Forsbie points out that the Celtics had the numbers on their side — a 19.9 percent chance at landing the top pick, a 38.7 percent chance at No. 2 and a 55.8 percent shot at No. 3. The sky fell when they landed No. 5, but they turned it into Ray Allen, which led Kevin Garnett to reconsider coming here, which led to Banner 17.
Kendrick Perkins probably had the funniest story. He didn’t watch the draft at all that year, knowing that if Oden came in, he’d likely be on his way out. But during the Celtics championship run, Doc Rivers actually had one of the best lines when the “what if” question came up. Essentially, he said, if they had gotten the pick he’d be unemployed.
“If we would have got 1 or 2, I’d be interviewing somebody tonight for the game for ABC or TNT or somebody,” Rivers said.

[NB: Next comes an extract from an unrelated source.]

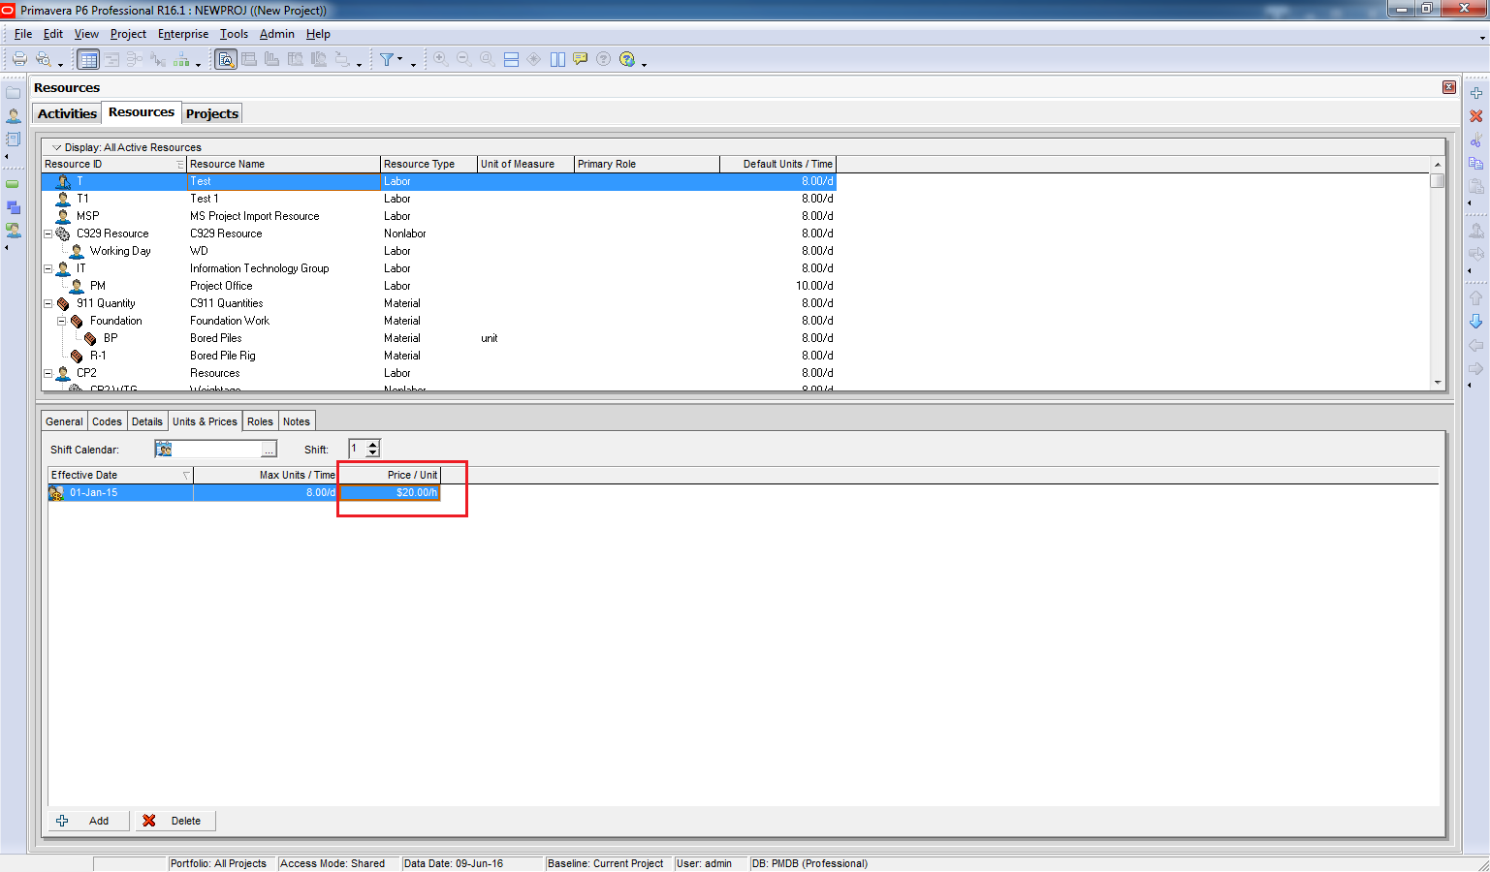The width and height of the screenshot is (1490, 872).
Task: Open the Filter tool in the toolbar
Action: pyautogui.click(x=387, y=59)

Even with the outside pressure — some fans made replica Oden jerseys — the Celtics were likely thinking trade the whole way. And the plan obviously worked out. Oden’s situation is obviously unfortunate. A couple years back, when Oden suffered his first injury, the comparisons to Sam Bowie were instant. With Clyde Drexler in the backcourt, the Portland Trail Blazers took Bowie over Jordan in the 1984 draft, thinking he was the last piece. Injuries plagued Bowie most of his career. Jordan, of course, became Jordan.
Bowie played 10 seasons in the league, spending his best years with the Nets, before retiring after two injury-marred seasons with the Lakers. Marc Stein talked to him about Oden, and the conversation was eerie.
“When the whole thing developed with Portland [winning the lottery and getting to choose between Oden and Kevin Durant], you can imagine me reminiscing. But yesterday when I heard the news, it kind of froze me. I said to myself that Portland is right back in the situation where they were [in 1984]. I just hope that he fully recovers and turns out to be one of the best players ever.
“It’s easy to have hindsight. No one knew [at the time of the ’84 draft] that Michael was going to be the greatest to ever play the game. The Blazers had Clyde, so what they needed was a big man. They had also just traded for Kiki Vandeweghe, so looking at it they thought I was the last piece of the puzzle. If I had known that Michael was going to become the greatest player of all-time, I’d have chosen Michael over myself, too. That’s hindsight.”
When Oden came to Boston for the first time in December 2008, he knew what the potential could have been. He said, “A lot of people were always talking about me going to Boston. ‘That could have been you.’ If I would have gone there, that [Garnett] trade wouldn’t have happened.”